• _ABOUT THIS EXERCISE_
Give again only what runs from the line with "Screen dimensions: 176x190" to the final line of the entries below, exactly as written and without pictures.

Pixel coordinate grounding data:

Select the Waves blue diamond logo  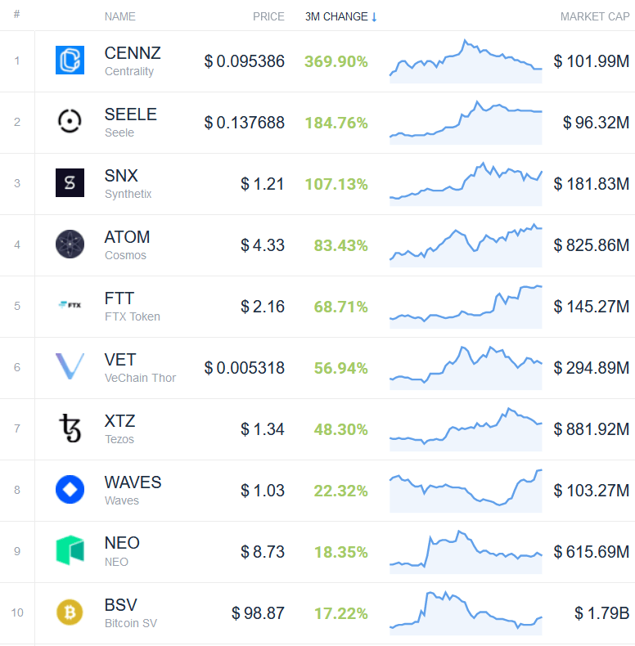pos(70,490)
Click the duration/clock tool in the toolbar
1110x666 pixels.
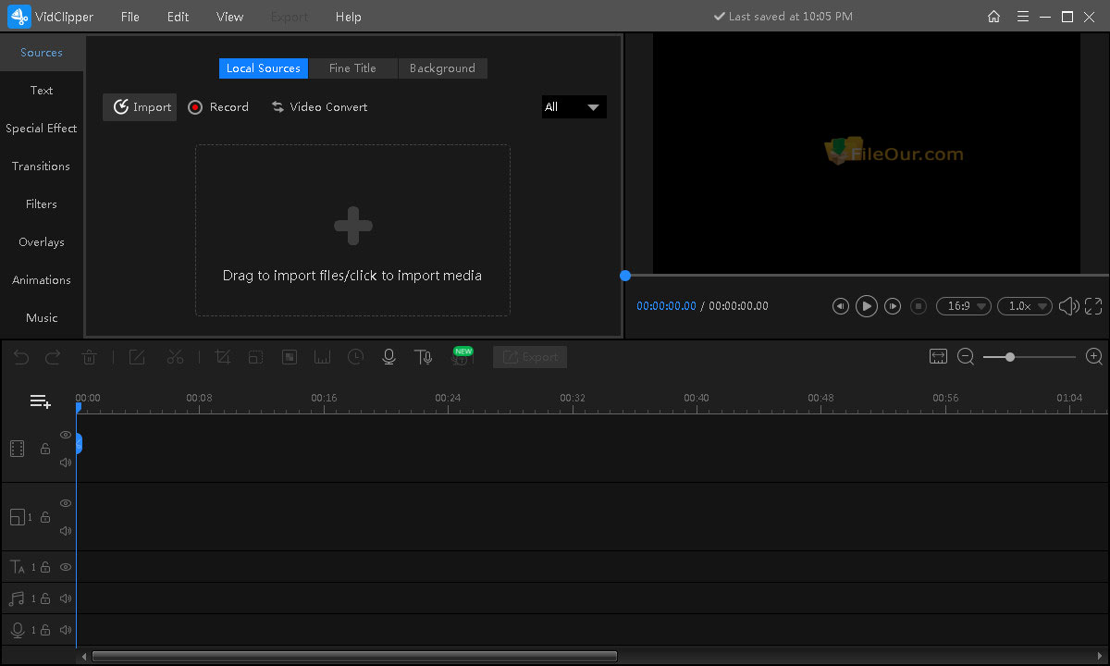355,357
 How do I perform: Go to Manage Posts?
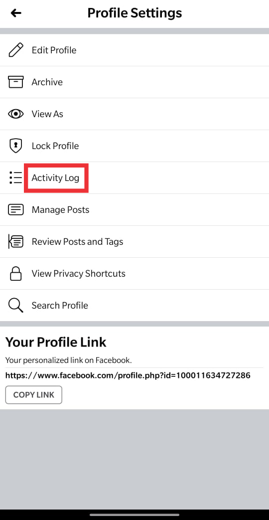(x=135, y=209)

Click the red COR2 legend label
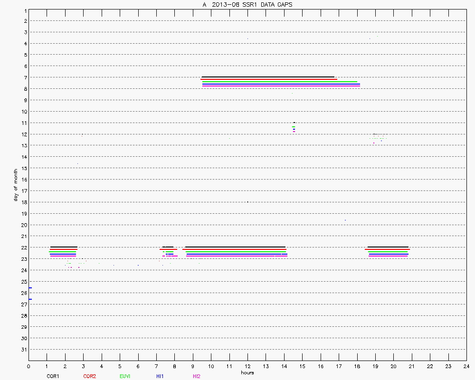pyautogui.click(x=89, y=376)
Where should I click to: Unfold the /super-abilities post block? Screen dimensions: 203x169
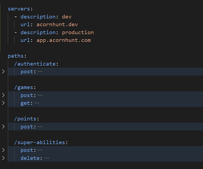click(3, 150)
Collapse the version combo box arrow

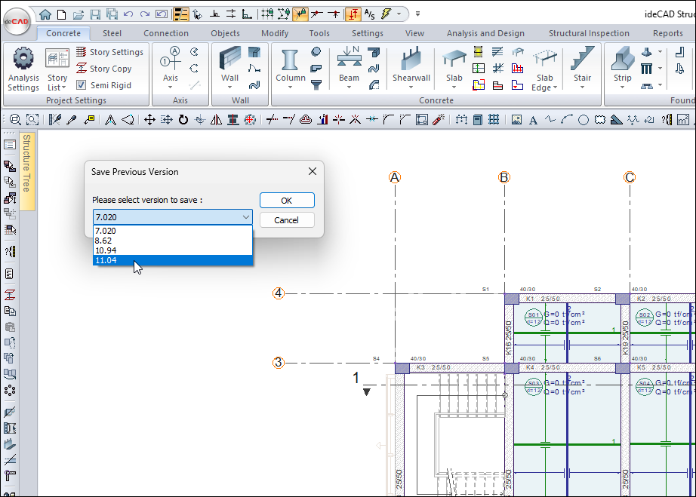point(245,217)
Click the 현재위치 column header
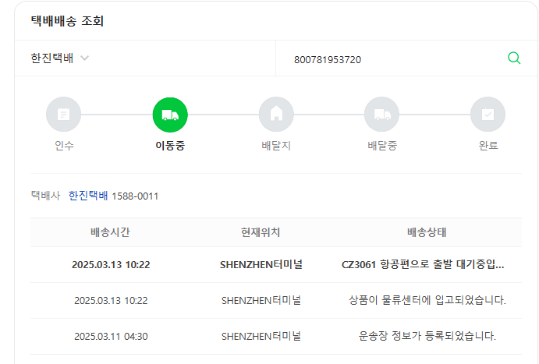Image resolution: width=539 pixels, height=364 pixels. [261, 232]
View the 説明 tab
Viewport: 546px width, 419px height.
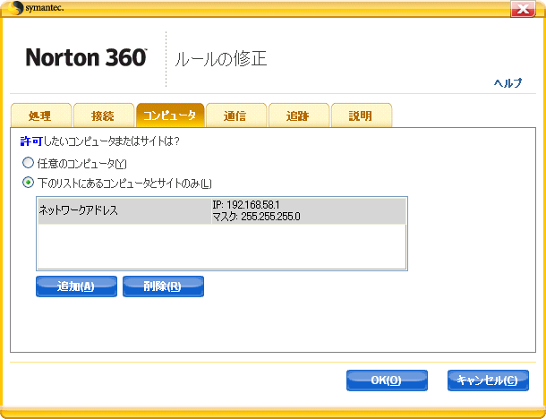(361, 115)
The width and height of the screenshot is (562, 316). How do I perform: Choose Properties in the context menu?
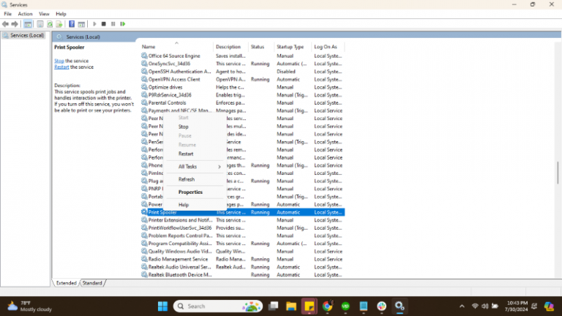pos(190,192)
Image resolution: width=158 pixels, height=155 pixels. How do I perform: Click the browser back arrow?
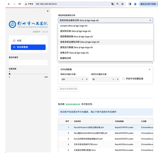pyautogui.click(x=9, y=4)
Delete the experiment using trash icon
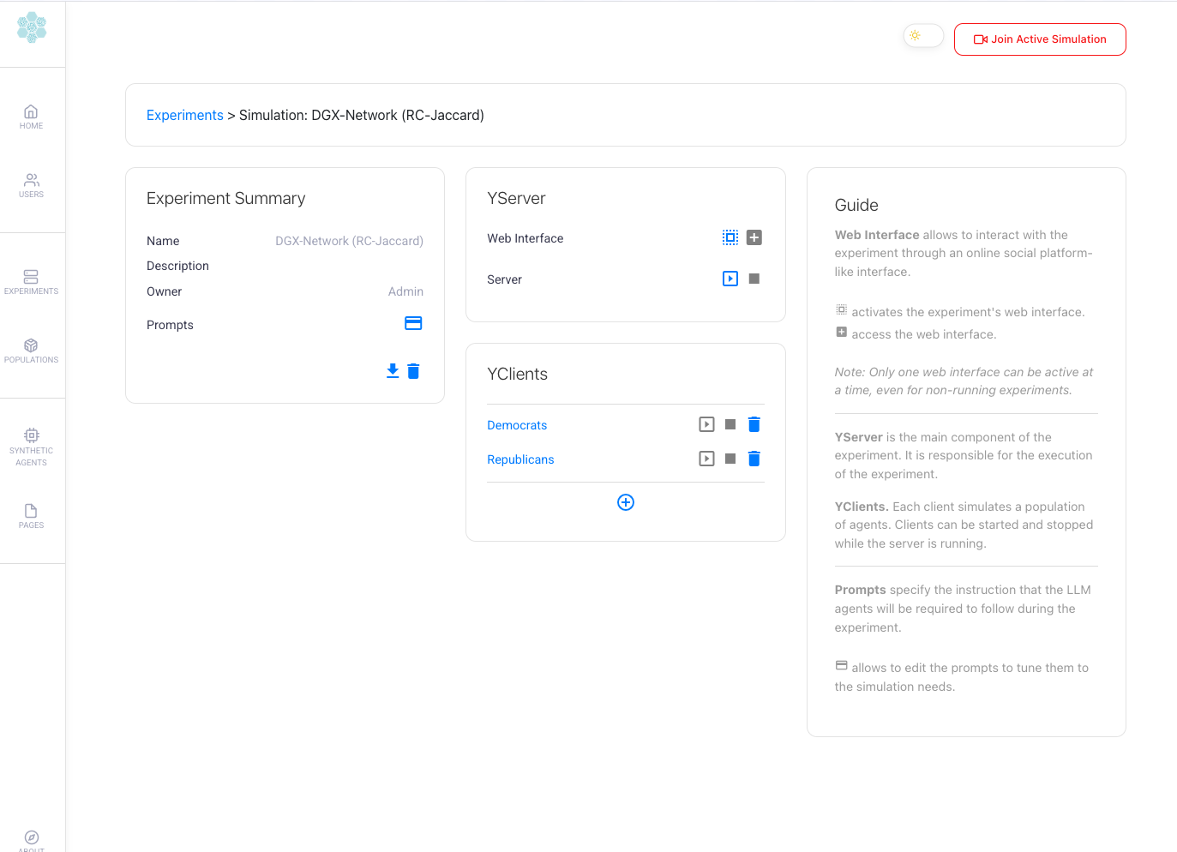Screen dimensions: 1177x852 (x=413, y=370)
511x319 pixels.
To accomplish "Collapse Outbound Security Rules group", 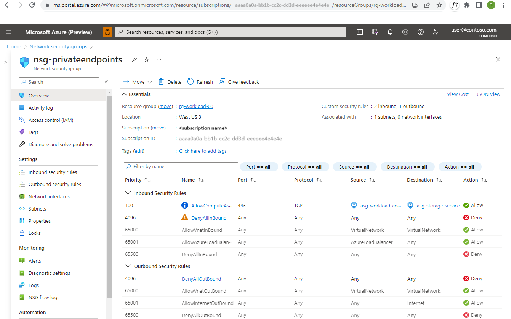I will point(128,266).
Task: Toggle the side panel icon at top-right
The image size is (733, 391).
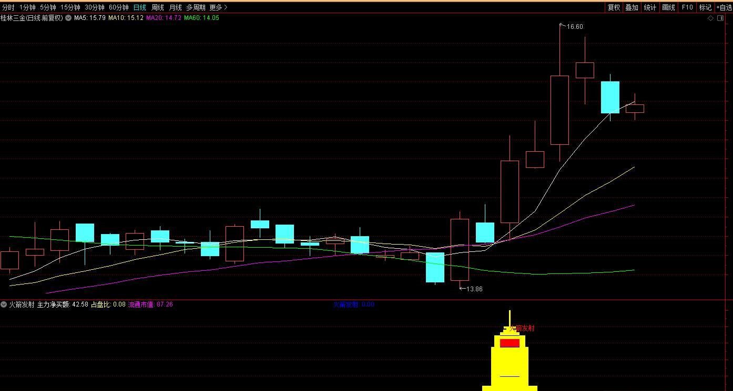Action: click(x=720, y=18)
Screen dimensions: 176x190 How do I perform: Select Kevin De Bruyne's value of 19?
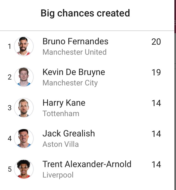click(x=156, y=72)
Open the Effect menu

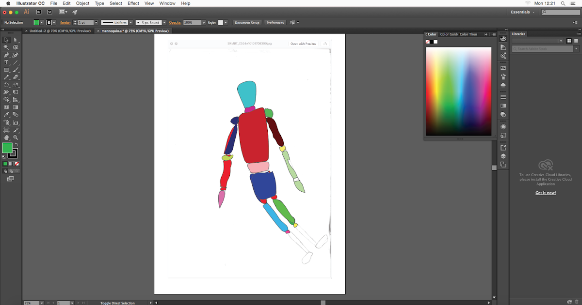pyautogui.click(x=133, y=3)
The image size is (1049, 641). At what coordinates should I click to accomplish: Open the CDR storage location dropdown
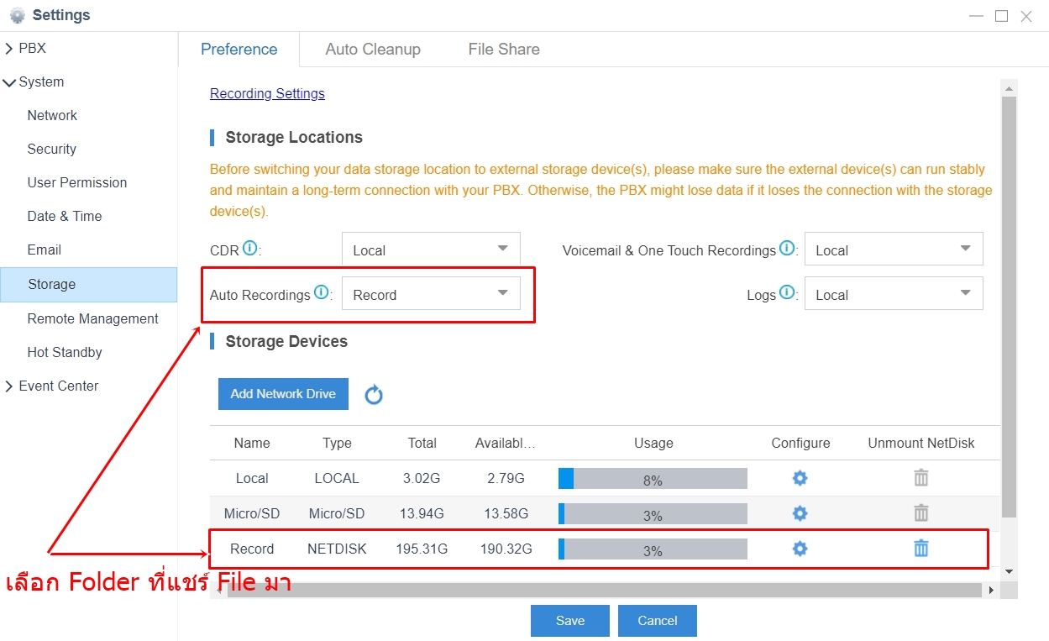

• _RESULT OF THIS TASK_
Screen dimensions: 176x190 How do I perform: Select Kevin De Bruyne's value of 19?
click(x=156, y=72)
Open the Effect menu

pyautogui.click(x=133, y=3)
The image size is (1049, 641). At what coordinates should I click to accomplish: Open the CDR storage location dropdown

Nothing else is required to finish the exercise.